Goal of the exercise:
Copy exactly the lines from the start of the data below through the one that carries "Given: Collapse the", and only those.

Saved data entries
========================

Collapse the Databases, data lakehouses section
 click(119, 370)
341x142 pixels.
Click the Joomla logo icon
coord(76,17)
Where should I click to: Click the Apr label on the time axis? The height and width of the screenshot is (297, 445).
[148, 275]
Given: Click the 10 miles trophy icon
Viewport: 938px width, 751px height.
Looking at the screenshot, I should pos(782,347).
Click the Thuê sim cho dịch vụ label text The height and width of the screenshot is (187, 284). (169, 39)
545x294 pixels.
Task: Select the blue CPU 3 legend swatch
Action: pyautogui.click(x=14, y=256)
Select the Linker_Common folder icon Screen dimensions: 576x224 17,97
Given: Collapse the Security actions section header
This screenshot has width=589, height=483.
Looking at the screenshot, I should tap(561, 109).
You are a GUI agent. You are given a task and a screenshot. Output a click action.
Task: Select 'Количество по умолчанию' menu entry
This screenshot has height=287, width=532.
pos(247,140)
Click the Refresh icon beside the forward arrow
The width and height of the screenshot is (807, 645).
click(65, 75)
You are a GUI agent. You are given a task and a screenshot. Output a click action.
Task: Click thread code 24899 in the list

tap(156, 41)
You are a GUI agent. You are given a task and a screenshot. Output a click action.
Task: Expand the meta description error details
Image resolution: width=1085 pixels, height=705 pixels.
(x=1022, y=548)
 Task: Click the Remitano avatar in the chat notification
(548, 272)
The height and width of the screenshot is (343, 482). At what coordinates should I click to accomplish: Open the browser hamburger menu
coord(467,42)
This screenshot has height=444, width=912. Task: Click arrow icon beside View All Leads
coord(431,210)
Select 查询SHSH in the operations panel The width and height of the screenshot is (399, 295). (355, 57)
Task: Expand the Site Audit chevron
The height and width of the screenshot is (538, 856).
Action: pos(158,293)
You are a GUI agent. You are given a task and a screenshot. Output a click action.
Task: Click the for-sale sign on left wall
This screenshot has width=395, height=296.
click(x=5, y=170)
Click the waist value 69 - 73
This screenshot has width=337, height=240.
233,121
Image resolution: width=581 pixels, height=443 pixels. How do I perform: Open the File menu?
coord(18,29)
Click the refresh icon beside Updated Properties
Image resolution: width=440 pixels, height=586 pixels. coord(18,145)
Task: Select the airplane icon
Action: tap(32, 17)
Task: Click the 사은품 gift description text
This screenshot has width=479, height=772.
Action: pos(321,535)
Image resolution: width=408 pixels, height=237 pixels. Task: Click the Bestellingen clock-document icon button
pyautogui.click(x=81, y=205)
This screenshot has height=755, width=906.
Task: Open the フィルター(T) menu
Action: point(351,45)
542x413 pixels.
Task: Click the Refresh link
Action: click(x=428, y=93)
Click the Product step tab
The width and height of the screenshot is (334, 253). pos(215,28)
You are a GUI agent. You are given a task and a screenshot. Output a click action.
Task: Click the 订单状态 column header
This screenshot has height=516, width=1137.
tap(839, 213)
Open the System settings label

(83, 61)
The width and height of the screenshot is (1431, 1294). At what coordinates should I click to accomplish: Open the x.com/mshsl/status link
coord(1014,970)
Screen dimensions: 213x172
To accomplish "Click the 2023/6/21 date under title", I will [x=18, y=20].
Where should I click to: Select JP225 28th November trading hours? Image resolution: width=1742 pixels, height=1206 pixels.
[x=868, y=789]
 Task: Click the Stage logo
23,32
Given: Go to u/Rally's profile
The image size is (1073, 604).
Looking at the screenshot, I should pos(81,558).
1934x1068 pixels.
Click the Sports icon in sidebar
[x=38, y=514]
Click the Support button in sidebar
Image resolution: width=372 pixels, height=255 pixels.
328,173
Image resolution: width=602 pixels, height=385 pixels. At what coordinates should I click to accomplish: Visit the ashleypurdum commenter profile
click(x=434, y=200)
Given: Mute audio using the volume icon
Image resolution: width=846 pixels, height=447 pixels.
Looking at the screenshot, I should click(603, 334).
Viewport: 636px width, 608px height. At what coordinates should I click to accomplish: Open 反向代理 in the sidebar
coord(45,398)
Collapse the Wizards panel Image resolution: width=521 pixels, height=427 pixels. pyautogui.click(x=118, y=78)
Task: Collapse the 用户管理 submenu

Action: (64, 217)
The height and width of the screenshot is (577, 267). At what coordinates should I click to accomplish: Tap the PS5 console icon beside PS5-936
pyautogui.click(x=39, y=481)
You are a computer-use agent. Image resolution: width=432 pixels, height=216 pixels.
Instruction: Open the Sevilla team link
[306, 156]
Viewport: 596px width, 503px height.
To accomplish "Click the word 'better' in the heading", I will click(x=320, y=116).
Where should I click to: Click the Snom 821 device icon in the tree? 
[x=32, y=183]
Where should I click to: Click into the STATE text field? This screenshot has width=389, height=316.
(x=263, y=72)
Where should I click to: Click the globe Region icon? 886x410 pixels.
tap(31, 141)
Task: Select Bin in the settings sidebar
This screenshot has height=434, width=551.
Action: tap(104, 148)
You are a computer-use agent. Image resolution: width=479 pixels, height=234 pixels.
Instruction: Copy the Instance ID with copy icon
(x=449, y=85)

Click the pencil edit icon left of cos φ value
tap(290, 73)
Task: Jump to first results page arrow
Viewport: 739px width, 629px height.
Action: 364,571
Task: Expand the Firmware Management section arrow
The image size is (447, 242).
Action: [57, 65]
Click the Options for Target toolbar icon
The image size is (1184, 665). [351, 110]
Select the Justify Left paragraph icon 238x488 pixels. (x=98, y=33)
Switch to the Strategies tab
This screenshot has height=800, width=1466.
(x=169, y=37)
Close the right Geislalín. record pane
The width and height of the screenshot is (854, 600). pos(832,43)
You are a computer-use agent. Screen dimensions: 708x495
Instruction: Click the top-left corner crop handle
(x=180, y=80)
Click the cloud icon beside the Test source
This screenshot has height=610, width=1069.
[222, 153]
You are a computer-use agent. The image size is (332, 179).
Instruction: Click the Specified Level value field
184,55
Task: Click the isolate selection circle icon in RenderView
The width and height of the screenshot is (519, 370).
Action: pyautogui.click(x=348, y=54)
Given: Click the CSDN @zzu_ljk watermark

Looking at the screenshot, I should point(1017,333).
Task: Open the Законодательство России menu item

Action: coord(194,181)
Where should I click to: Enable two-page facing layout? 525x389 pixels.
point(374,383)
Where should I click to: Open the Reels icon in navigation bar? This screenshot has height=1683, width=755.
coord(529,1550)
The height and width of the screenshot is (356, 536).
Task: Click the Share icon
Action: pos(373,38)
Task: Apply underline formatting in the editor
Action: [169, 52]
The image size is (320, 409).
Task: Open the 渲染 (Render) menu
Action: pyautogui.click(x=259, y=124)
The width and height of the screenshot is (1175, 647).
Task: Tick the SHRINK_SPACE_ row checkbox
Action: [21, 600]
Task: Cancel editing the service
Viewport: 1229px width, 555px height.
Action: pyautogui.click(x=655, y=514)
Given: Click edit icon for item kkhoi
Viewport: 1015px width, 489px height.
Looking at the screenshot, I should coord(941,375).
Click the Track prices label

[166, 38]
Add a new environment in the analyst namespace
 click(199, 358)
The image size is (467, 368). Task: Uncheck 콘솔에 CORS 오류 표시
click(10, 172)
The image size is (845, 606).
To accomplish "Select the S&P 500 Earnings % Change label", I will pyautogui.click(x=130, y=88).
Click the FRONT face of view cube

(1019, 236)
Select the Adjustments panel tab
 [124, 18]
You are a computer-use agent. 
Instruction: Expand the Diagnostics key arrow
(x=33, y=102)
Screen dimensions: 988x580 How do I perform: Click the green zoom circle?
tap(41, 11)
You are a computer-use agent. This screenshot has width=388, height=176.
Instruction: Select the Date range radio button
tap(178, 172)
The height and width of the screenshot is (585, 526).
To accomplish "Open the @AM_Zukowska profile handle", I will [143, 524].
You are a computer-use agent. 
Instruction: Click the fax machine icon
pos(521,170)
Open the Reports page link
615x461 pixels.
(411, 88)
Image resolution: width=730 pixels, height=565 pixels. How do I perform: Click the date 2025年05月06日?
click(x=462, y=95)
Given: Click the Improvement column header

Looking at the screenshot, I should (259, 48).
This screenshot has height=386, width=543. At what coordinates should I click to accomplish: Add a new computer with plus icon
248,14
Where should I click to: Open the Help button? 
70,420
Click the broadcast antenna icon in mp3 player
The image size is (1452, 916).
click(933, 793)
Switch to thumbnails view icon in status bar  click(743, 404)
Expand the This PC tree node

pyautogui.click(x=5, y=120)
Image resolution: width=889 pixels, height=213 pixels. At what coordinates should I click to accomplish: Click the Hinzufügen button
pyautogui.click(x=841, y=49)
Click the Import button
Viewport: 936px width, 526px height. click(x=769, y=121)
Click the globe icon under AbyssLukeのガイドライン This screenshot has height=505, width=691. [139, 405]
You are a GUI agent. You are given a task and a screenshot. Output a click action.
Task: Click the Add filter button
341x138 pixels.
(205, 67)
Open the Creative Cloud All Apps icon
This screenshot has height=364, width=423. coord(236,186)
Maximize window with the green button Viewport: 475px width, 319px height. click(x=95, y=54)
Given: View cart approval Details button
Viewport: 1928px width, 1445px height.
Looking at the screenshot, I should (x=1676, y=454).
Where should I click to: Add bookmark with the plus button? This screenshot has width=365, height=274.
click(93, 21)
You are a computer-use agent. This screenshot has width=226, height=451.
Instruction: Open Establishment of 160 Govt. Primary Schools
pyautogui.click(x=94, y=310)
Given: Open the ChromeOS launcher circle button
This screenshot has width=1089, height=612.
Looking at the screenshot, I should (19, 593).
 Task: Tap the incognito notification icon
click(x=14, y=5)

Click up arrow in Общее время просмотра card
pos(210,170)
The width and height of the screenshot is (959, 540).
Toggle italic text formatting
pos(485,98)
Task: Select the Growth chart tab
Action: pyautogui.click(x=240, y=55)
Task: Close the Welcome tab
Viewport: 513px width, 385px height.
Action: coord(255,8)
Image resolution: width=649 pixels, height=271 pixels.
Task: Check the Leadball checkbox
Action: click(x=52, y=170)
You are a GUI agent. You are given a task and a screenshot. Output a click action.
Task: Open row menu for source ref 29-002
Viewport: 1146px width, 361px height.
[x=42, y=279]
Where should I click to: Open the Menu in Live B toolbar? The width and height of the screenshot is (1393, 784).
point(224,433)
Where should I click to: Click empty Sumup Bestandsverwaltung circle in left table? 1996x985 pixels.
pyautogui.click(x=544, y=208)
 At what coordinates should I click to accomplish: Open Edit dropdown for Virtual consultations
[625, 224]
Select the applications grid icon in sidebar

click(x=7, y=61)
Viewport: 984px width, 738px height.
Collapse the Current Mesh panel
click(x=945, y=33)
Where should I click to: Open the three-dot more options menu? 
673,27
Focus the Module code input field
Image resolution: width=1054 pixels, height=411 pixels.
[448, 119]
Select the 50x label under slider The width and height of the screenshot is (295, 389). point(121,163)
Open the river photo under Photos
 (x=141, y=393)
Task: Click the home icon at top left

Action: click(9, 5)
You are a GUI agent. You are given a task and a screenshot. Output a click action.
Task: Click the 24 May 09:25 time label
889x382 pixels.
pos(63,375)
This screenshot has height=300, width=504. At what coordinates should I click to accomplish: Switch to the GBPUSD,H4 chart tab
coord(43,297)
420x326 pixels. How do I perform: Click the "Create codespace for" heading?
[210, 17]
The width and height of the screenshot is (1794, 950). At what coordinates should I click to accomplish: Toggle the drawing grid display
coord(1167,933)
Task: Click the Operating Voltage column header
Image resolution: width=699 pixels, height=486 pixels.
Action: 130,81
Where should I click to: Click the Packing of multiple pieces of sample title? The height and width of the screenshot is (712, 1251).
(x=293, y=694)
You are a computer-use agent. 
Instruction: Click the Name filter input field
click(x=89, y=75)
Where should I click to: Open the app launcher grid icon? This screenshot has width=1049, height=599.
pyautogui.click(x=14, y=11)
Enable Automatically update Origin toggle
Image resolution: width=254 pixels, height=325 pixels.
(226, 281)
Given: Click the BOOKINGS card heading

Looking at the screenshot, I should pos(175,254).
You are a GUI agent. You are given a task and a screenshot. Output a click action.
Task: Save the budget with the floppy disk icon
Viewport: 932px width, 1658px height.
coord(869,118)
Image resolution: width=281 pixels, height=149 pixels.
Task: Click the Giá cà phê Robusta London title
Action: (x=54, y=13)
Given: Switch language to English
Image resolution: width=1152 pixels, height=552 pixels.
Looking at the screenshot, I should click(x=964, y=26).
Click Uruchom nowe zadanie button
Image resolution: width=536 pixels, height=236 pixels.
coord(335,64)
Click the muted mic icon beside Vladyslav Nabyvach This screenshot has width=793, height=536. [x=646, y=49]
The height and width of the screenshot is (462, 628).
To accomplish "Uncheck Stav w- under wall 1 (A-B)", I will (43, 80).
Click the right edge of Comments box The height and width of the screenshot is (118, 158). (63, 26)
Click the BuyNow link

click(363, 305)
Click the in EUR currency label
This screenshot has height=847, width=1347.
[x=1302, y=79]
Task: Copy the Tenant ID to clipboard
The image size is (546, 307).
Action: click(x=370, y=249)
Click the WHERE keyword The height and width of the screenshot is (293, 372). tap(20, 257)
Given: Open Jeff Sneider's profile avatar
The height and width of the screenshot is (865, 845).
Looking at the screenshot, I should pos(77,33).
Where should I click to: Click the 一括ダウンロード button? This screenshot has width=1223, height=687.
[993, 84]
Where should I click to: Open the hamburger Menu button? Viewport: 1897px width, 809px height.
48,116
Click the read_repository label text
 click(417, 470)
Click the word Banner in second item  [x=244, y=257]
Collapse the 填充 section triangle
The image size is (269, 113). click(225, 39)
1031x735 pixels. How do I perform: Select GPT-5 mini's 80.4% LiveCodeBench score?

========================

Response area:
Collapse the Databases, data lakehouses section
 click(119, 370)
341x142 pixels.
Click the Joomla logo icon
coord(76,17)
Where should I click to: Click the Apr label on the time axis? The height and width of the screenshot is (297, 445).
[148, 275]
Given: Click the 10 miles trophy icon
Viewport: 938px width, 751px height.
Looking at the screenshot, I should pos(782,347).
Click the Thuê sim cho dịch vụ label text The height and width of the screenshot is (187, 284). (169, 39)
545x294 pixels.
Task: Select the blue CPU 3 legend swatch
Action: pyautogui.click(x=14, y=256)
Select the Linker_Common folder icon Screen dimensions: 576x224 17,97
Given: Collapse the Security actions section header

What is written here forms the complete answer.